El secretario general de la Gobernación, Darío Farías, sostuvo que tras el fin de la ocupación por parte de los docentes “encontramos una Casa de Gobierno muy limpita y ordenada”, lo cual “no tapa todo lo que sucedió”. Y cuestionó “la sensibilidad de estos señores que pueden entrar y romper todo, pero no se les puede decir que lo hicieron”.
En ese sentido, apuntó que “muchos directores de planta permanente ya vinieron y comenzaron a revisar sus lugares de trabajo”, y en ese marco se cuantificó que “uno de los efectos de lo que sucedió es el retraso de los trámites administrativos”.
Farías cuestionó la “sensibilidad de estos señores que pueden entrar y romper todo pero no se les puede decir que lo hicieron” pese a que “tenemos fotos de vidrios rotos y puertas forzadas”.
En tanto, dijo que tras el desalojo “lo que se vio es una Casa de Gobierno muy limpita y ordenada” ya que los docentes “limpiaron vidrios, descolgaron carteles y acomodaron sillas, como si eso tapara todo lo que sucedió”.
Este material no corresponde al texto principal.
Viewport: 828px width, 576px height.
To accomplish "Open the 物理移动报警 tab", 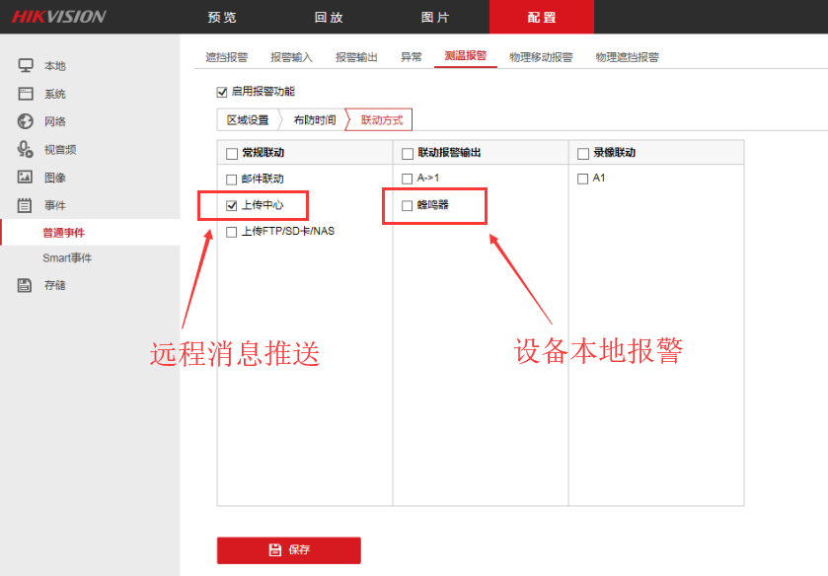I will [x=541, y=57].
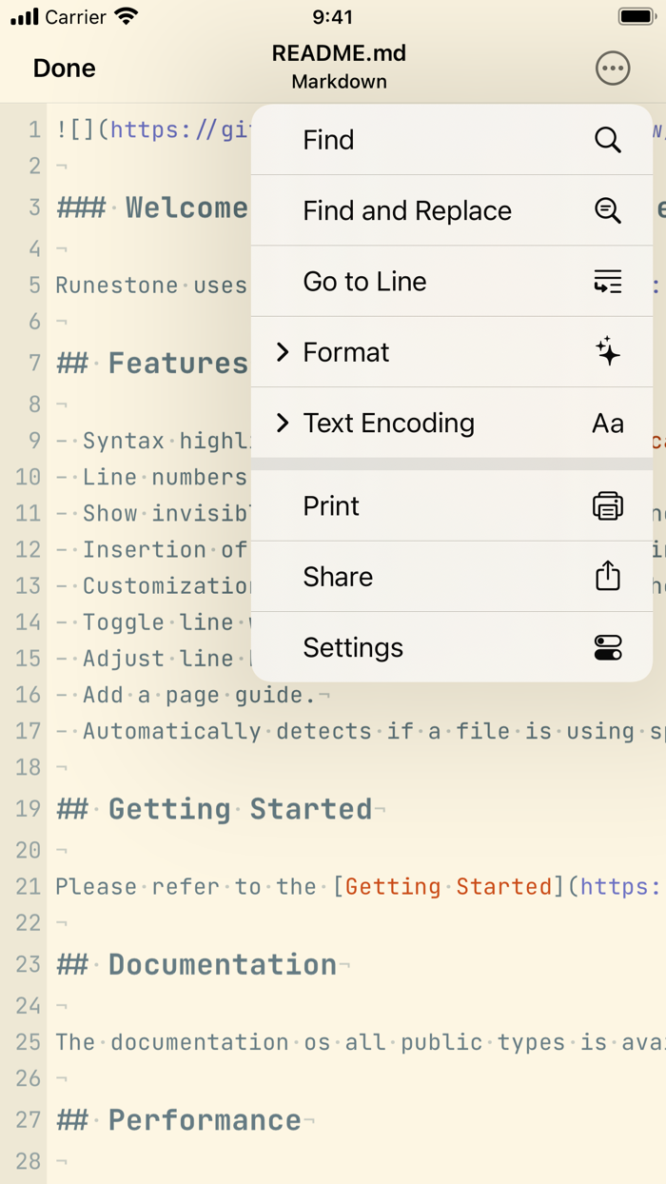Tap the Format sparkle icon

pos(607,351)
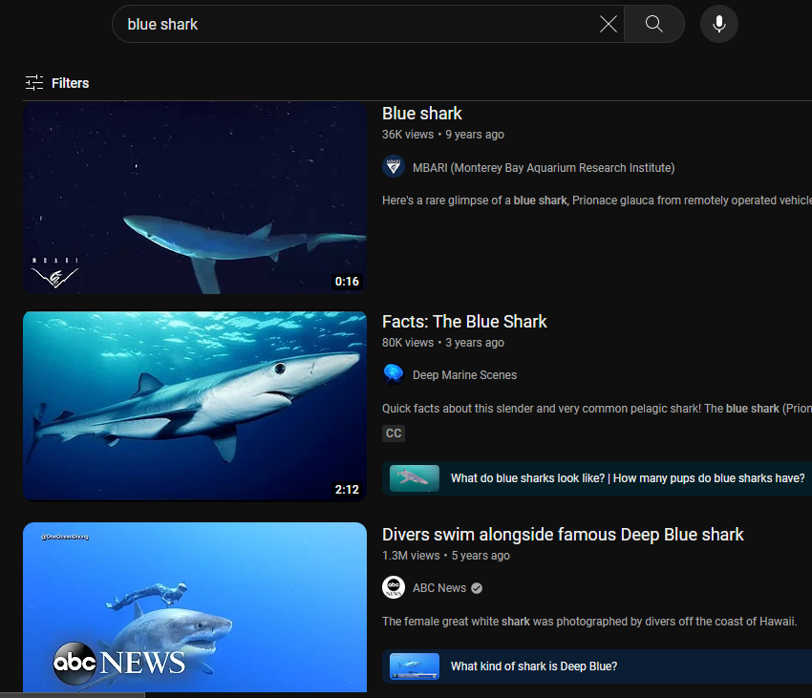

“Si se arreglara con dinero sería fácil, el tema es si esto era necesario en el marco de un reclamo salarial. La gente que estaba en el edificio cuando ocurrió la toma salió corriendo y llorando, fue muy traumático”, sentenció Farías.
Para concluir, Farías dijo que “se mantiene una guardia de seguridad” pero remarcó que “no se ataca todos los días una Casa Gobierno ni vivimos un estado bélico que haga suponer que se tienen que colocar 200 policías todos los días”.